Plaque reduction neutralization tests (PRNTs)
The virus–antibody mixture was prepared by mixing 100 pfu of influenza virus with the serially diluted serum samples, and then incubating the mixture at 37 °C for 1 h. The mixtures were then inoculated onto MDCK cell monolayers for 1 h at 37 °C in 5% CO2. After virus adsorption, the cells were covered with the overlay medium (serum-free DMEM supplemented with 0.25% trypsin and 2% agar). The plates were incubated at 37 °C in 5% CO2 for 3 d. The neutralizing-antibody titer (NT) was expressed as the reciprocal of the highest dilution that reduced the number of plaques to 50% or less of the control value and was calculated as previously described.25
Quantification of lung mRNA cytokine levels
Total RNA was extracted from the lungs and then RT–PCR was performed as previously described.16 Real-time PCR was performed on a MyiQ-single iCycler (Bio-Rad) using the SYBR Green PCR Master Mix (Takara Bio Inc.). The expression of a given gene was quantified with the comparative threshold cycle (ΔCT) method and normalized to 18S rRNA. The primer set (Cosmo Genetech) for MCP-1 was: sense, 5′-CAGCAAGATG ATCCCAATGA GTAG-3′ and antisense, 5′-CTCCTTGAGT TGGTGACAAA AAC-3′; the primer set for IFNγ mRNA was: sense, 5′-AGCGGCTGAC TGAACTCAGA TTGTAG-3′ and antisense, 5′-GTCACAGTTT TCAGCTGTAT AGGG-3′.

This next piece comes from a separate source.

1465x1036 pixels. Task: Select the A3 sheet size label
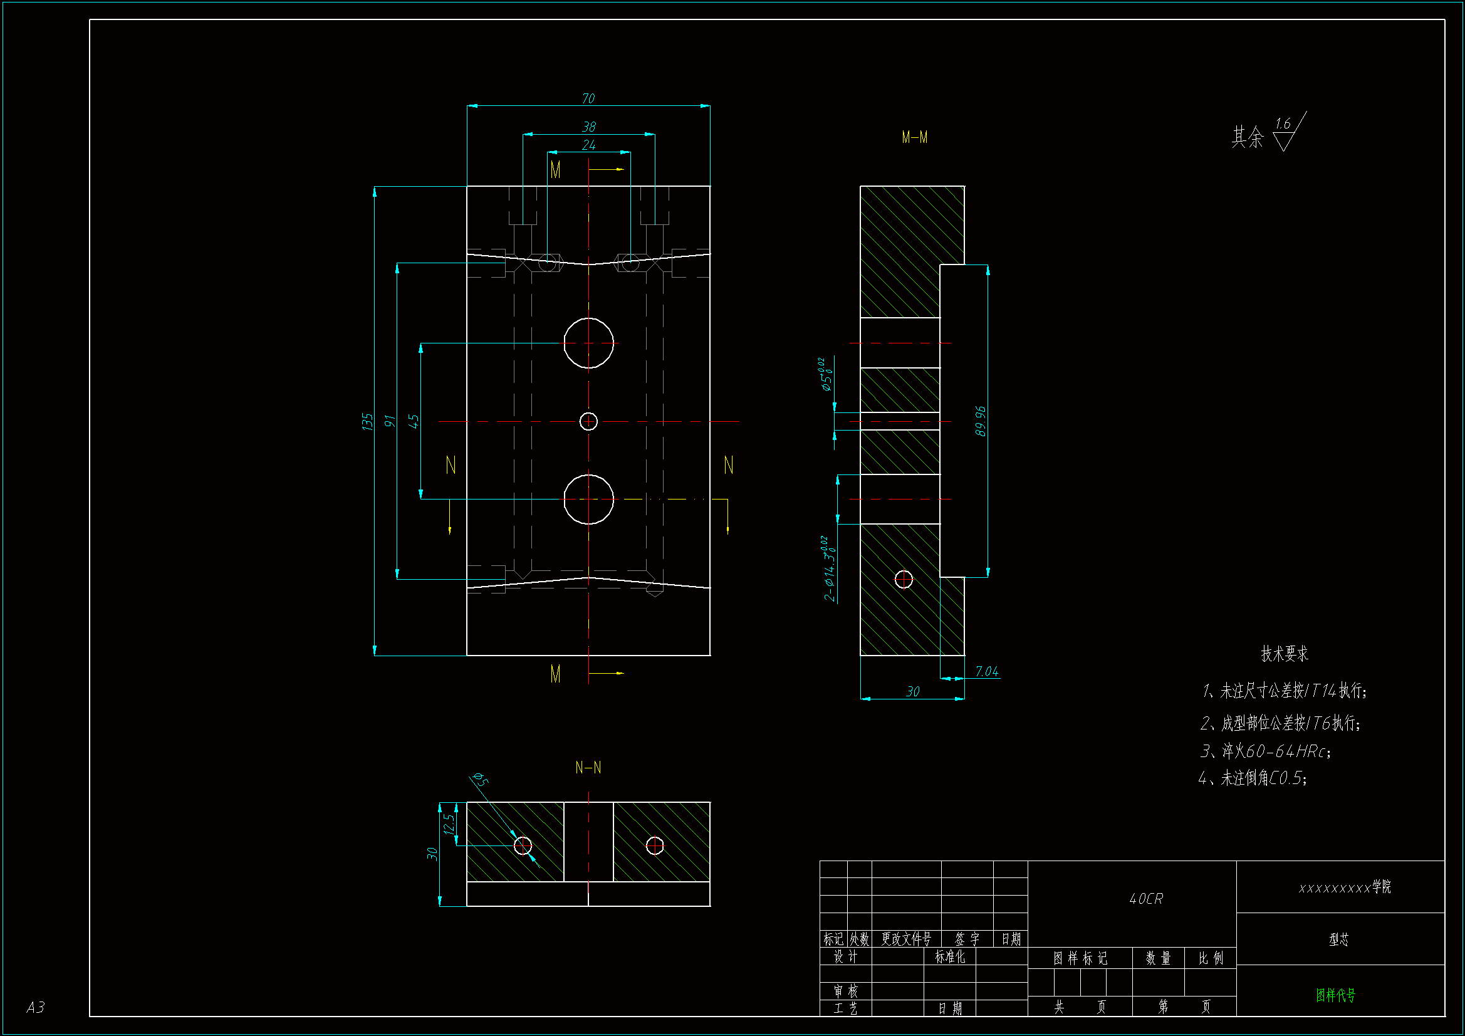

Isolation of the stromal vascular fraction (SVF) of adipose tissue and flow cytometry
SVF from normal and obese mice were obtained from mouse epididymal fat pads as previously described.26 SVF were stimulated by 10 hemagglutination units of H1N1 virus for 120 h. Stimulated cells were stained with fluorochrome-conjugated antibodies (BD Biosciences) for CD8, CD62L, and CCR7, and analyzed using a FACsan flow cytometer (Beckman Coulter).
Statistical analysis
All data are expressed as means ± SD. The data were analyzed using the Student’s t-test. Differences of P < 0.05 were regarded as significant.
Disclosure of Potential Conflicts of Interest
No potential conflicts of interest were disclosed.
Acknowledgments
This study was supported by a grant from the Korean Healthcare Technology R&D project of the Ministry of Health and Welfare (A103001), and by a grant from Gyunggi Regional Research Center (GRRC) of the Catholic University of Korea.